[FLINK-35749] Kafka sink component will lose data when kafka cluster is unavailable for a while #107

JimmyZZZ · 2024-07-05T10:23:46Z

What is the purpose of the change

Fix the bug for losing data during kafka cluster is unavailable for a while.
The related issue: https://issues.apache.org/jira/browse/FLINK-35749 tells how to reproduce this bug.

Brief change log

The key problem is in WriterCallback#onCompletion of KafkaWriter:

                mailboxExecutor.submit(
                      () -> {
                          // Checking for exceptions from previous writes
                          checkAsyncException();
                      },
                      "Update error metric");

'mailboxExecutor.submit' without getting future back will not throw exception, which causes the 'asyncProducerException' is assign to null but the job seems like nothing happened. The fix is using 'mailboxExecutor.execute' instead of 'mailboxExecutor.submit'.

Verifying this change

Added new test case KafkaWriterFaultToleranceITCase to cover this bug.

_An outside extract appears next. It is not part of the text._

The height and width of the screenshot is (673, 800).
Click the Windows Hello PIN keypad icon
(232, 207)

Does this pull request potentially affect one of the following parts:

Dependencies (does it add or upgrade a dependency): no
The public API, i.e., is any changed class annotated with @Public(Evolving): no
The serializers: no
The runtime per-record code paths (performance sensitive): no
Anything that affects deployment or recovery: no
The S3 file system connector: no

Documentation

Does this pull request introduce a new feature? no
If yes, how is the feature documented? not applicable

boring-cyborg · 2024-07-05T10:23:51Z

Thanks for opening this pull request! Please check out our contributing guidelines. (https://flink.apache.org/contributing/how-to-contribute.html)

AHeise

Thank you very much for your contribution. The actual fix looks good but you have some additional changes that are not necessary imho.

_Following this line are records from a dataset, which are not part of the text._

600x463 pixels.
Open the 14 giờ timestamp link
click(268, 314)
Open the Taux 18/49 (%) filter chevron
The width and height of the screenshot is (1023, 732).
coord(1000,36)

We also need to add a test case for the fix. In your description, you said it's easy to simulate when you set retries to a low value (don't use 0) and then Kafka becomes unavailable. So please add a test to KafkaWriterITCase where you KAFKA_CONTAINER.stop() and check for the result. Don't forget to start it again in a finally block though. It might even be safer to create a new ITCase like KafkaWriterFaultToleranceITCase where you have more control over the container.

AHeise · 2024-07-05T11:27:23Z

flink-connector-kafka/src/main/java/org/apache/flink/connector/kafka/sink/KafkaWriter.java

+                // fail over, which has been fixed in [FLINK-31305]. And using
+                // mailboxExecutor.execute() is better than
+                // mailboxExecutor.submit() since submit will swallow exceptions inside.
+                mailboxExecutor.execute(


Yes, this is the actual fix. Using execute instead of submit. This bug got introduced through FLINK-31305.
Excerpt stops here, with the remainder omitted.